- Water fountain at Keck Hospital of USC

Geography
- Location: Los Angeles, California, United States
- Coordinates: 34°03′45″N 118°12′08″W﻿ / ﻿34.062362°N 118.202147°W

Organization
- Care system: Private
- Type: Teaching
- Affiliated university: Keck School of Medicine of USC

Services
- Beds: 401

History
- Founded: 1991

Links
- Website: keckmedicine.org
- Lists: Hospitals in California

= Keck Hospital of USC =

The Keck Hospital of USC, formerly USC University Hospital, is a private 401–licensed bed teaching hospital of the University of Southern California (USC). The hospital is part of the USC Keck School of Medicine, it is located on the USC Health Sciences Campus, which is adjacent to the Los Angeles General Medical Center, east of Downtown Los Angeles.
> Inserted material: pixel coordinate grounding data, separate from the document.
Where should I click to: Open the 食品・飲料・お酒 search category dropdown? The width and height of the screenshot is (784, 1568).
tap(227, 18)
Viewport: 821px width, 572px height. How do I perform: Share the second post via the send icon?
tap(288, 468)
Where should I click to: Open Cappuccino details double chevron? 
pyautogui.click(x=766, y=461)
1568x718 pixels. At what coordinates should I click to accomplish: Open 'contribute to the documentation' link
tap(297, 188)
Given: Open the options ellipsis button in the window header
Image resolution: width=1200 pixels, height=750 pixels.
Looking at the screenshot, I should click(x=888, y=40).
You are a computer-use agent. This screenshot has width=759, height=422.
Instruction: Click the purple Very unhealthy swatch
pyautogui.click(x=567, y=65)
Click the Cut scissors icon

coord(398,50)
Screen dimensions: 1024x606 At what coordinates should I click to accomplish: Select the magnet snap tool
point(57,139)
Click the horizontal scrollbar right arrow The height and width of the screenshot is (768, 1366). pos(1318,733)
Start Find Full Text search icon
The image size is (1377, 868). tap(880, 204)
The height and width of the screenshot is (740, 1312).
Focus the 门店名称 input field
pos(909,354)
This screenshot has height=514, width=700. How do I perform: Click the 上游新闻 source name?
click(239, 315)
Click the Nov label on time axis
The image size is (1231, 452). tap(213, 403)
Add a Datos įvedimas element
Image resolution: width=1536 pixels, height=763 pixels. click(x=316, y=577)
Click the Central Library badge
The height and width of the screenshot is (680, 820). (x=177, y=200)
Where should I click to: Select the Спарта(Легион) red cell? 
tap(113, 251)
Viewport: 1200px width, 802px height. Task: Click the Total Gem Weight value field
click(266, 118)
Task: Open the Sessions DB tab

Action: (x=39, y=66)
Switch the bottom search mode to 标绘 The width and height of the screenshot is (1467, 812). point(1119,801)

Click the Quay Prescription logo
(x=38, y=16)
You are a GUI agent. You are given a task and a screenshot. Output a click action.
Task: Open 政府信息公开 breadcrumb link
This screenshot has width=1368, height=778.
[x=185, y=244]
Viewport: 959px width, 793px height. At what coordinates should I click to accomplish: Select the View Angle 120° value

In 2019, the Keck Hospital of USC was ranked by U.S. News & World Report as the 18th-best hospital out of more than 6,000 medical centers in the United States, and fifth on the West Coast (after the UCLA Ronald Reagan Medical Center, Cedars-Sinai Medical Center, UCSF Medical Center, and Stanford University Medical Center).

The Keck Medical Center of USC includes two acute care hospitals: 401-licensed bed Keck Hospital of USC and 60-licensed bed USC Norris Cancer Hospital; two community hospitals: USC Verdugo Hills Hospital and USC Arcadia Hospital, and four outpatient healthcare clinics . Under the Keck Medicine of USC banner there are two community hospitals, USC Verdugo Hills Hospital located in the city of Glendale. and USC Arcadia Hospital located in the city of Arcadia.

==History==
The hospital was started in 1991 by National Medical Enterprises (later renamed Tenet Healthcare). While Tenet had ownership of the hospital it was staffed by doctors from the Keck School Of Medicine. In 2006, USC sued Tenet to end the agreement. Three years later in 2009, Tenet Healthcare sold the hospital and USC Norris Cancer Hospital to USC for $275 million, which then allowed USC to fully integrate the hospitals under the "Keck Medicine of USC" branding.
Eddie Money (musician) died of complications from the cancer at Keck Hospital of USC in Los Angeles on September 13, 2019, at age 70.[35][11][44][45] A year later, his family filed a lawsuit alleging wrongful death against the hospital, with an additional allegation of medical malpractice.[45] The case was settled out of court in 2023.[46]